This investigation highlights the growing scale of the crime of sextortion, where criminals persuade a victim to perform sexual acts in front of webcam or share explicit material before threatening to send the pictures or video to friends and family or post it online if money is not paid. The investigation exclusively revealed that the numbers of reports being made to police had grown rapidly from a very small number a few years before.
By also collecting information on the outcomes of the cases reported to the police, the investigation found that only a very small number across England and Wales led to anyone being charged, with most closed with no suspect detected, supporting the National Crime Agency view that organised gangs view the crime as a low risk way to make money through easily accessible online victims.
As well as overall numbers, the investigation also revealed details of the reported cases, giving more insight into how criminals carry out the offence and the ways in which they target people, often through friend requests on social media. This was important in terms of giving readers a clearer idea of what the crime involves and also for warning potential victims of the ways in which they could be targeted.

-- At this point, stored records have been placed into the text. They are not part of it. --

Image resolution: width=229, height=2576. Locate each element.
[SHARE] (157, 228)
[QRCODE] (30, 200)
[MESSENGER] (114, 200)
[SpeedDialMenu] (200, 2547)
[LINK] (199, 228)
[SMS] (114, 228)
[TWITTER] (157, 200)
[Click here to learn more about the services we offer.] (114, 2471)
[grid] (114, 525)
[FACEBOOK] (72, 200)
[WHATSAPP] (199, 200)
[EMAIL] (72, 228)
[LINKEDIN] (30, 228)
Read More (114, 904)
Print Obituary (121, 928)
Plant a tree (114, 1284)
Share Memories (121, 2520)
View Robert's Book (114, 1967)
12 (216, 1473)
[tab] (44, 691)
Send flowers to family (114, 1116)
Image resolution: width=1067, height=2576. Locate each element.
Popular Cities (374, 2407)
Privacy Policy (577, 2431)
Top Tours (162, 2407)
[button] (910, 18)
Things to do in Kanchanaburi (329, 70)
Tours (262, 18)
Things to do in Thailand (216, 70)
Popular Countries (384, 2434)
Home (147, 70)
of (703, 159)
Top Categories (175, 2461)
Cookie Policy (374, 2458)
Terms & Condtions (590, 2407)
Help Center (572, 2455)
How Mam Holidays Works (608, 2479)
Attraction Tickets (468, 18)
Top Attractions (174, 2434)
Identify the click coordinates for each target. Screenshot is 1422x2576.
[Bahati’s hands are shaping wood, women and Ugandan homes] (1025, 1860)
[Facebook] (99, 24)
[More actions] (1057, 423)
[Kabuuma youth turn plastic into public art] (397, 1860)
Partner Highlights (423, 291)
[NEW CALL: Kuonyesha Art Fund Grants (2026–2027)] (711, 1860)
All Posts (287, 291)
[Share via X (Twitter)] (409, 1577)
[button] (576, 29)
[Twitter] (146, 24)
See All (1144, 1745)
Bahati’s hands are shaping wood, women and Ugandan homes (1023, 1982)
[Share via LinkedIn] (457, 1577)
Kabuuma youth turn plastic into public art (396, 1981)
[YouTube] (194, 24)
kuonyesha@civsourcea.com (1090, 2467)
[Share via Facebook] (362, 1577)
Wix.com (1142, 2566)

What makes this project innovative?
In order to gather all the data and ensure it was as detailed and up to date as possible, on occasions internal reviews and appeals to the Information Commissioner were needed to get some of the public bodies to release the data needed. Data protection was an issue frequently cited for refusing to release details about cases, but it was important to appeal these refusals as it was clear that it was possible for police forces to provide some details of cases while also protecting individuals privacy.